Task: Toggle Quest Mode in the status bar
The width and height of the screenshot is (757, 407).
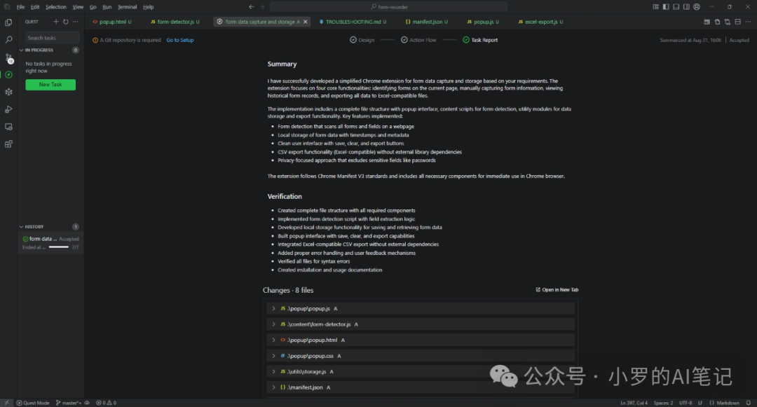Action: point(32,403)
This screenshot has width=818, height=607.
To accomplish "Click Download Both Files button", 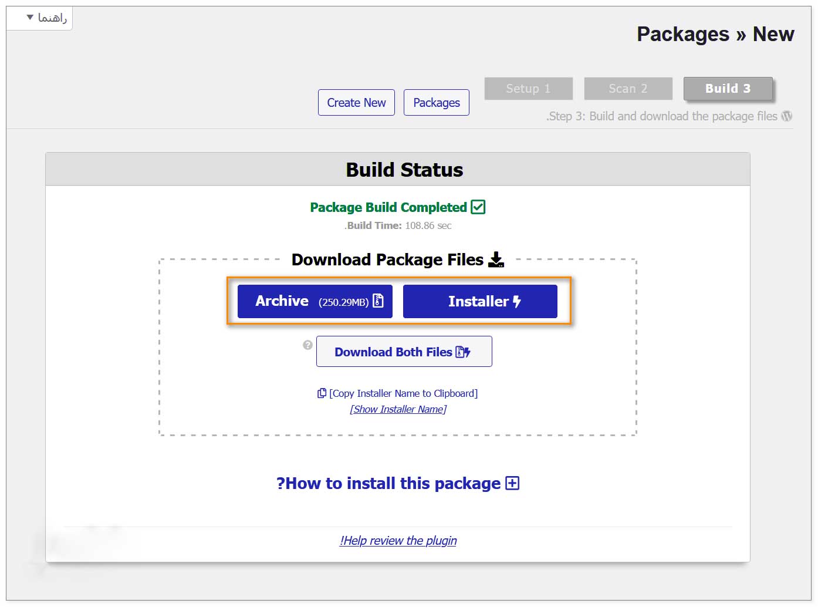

· · ·

Please set down the lines above word for word and leave out the pictures.

Task: Toggle Quest Mode in the status bar
The width and height of the screenshot is (757, 407).
Action: point(32,403)
This screenshot has width=818, height=607.
To accomplish "Click Download Both Files button", 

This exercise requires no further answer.